Your task → Leaving out all pictures, copy the lines below exactly, from the line with "This screenshot has width=768, height=438." to the last line, both ends included.

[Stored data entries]
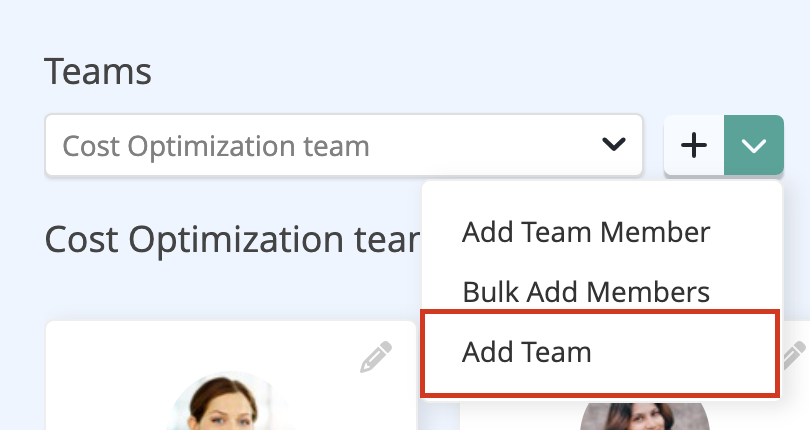Click the Teams page heading
This screenshot has height=430, width=810.
[98, 71]
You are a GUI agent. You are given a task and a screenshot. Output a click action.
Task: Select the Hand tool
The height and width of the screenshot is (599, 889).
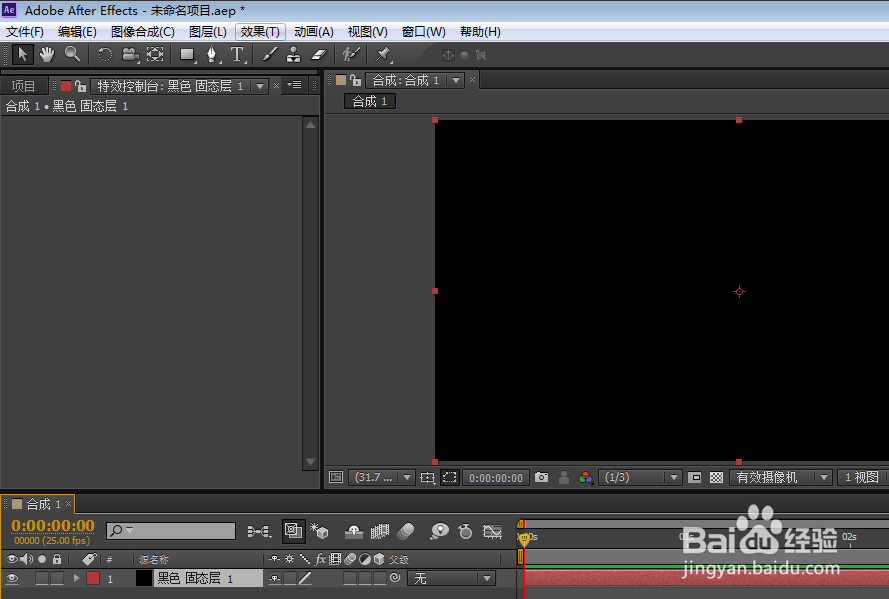[x=46, y=54]
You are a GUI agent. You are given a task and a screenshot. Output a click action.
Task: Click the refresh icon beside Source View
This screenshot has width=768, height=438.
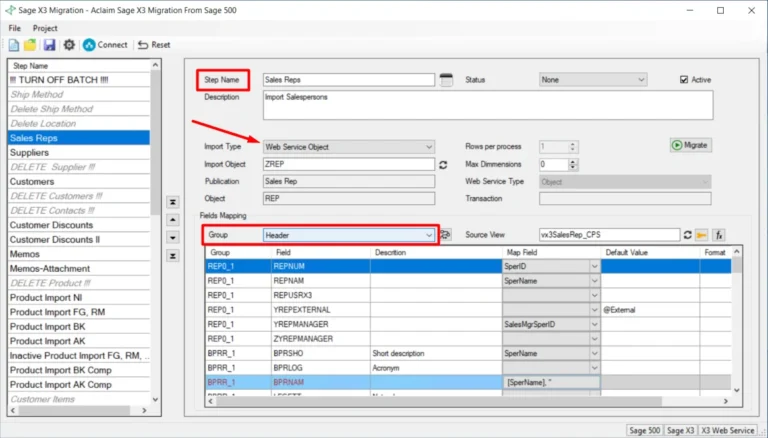click(687, 234)
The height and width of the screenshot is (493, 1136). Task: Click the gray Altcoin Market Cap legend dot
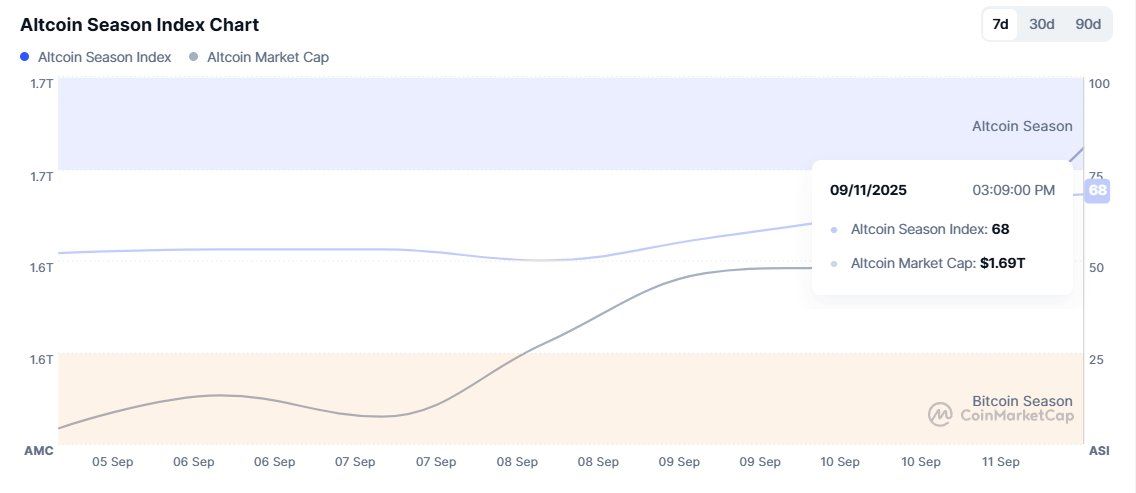[194, 57]
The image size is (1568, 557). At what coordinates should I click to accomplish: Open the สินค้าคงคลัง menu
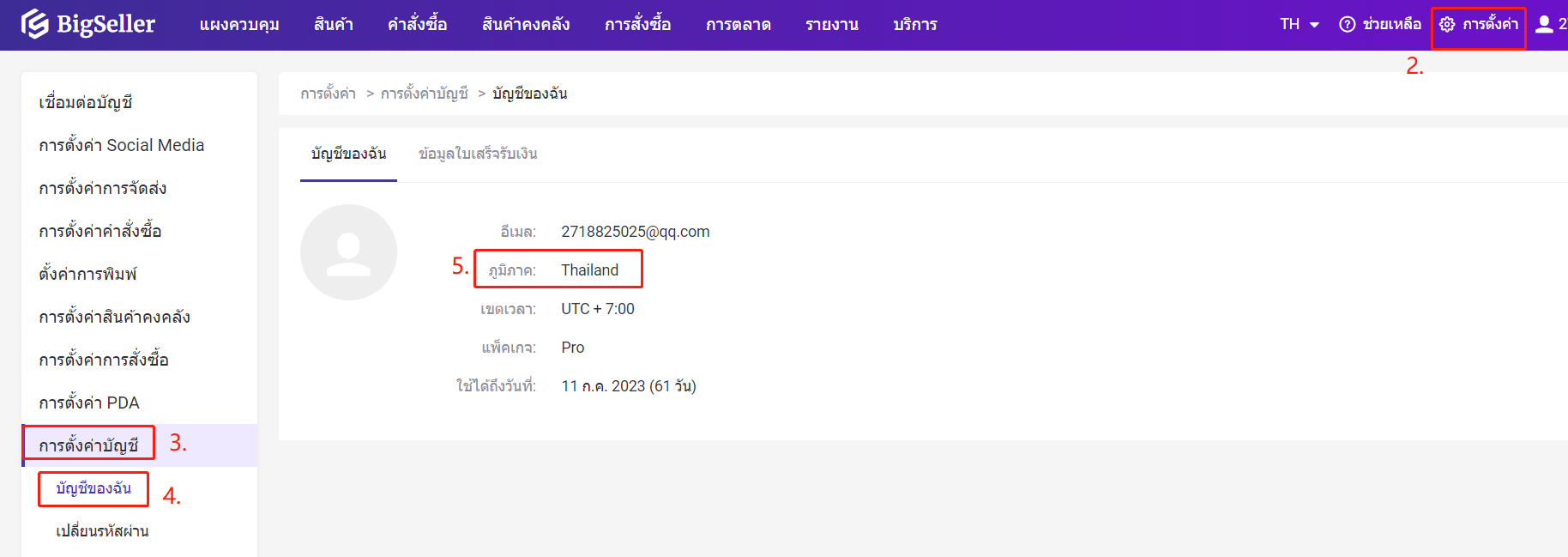point(526,24)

Final answer →
This screenshot has width=768, height=438.
click(687, 234)
The height and width of the screenshot is (493, 1136). Task: Click the gray Altcoin Market Cap legend dot
[194, 57]
The image size is (1568, 557). At what coordinates should I click to accomplish: Open the สินค้าคงคลัง menu
point(526,24)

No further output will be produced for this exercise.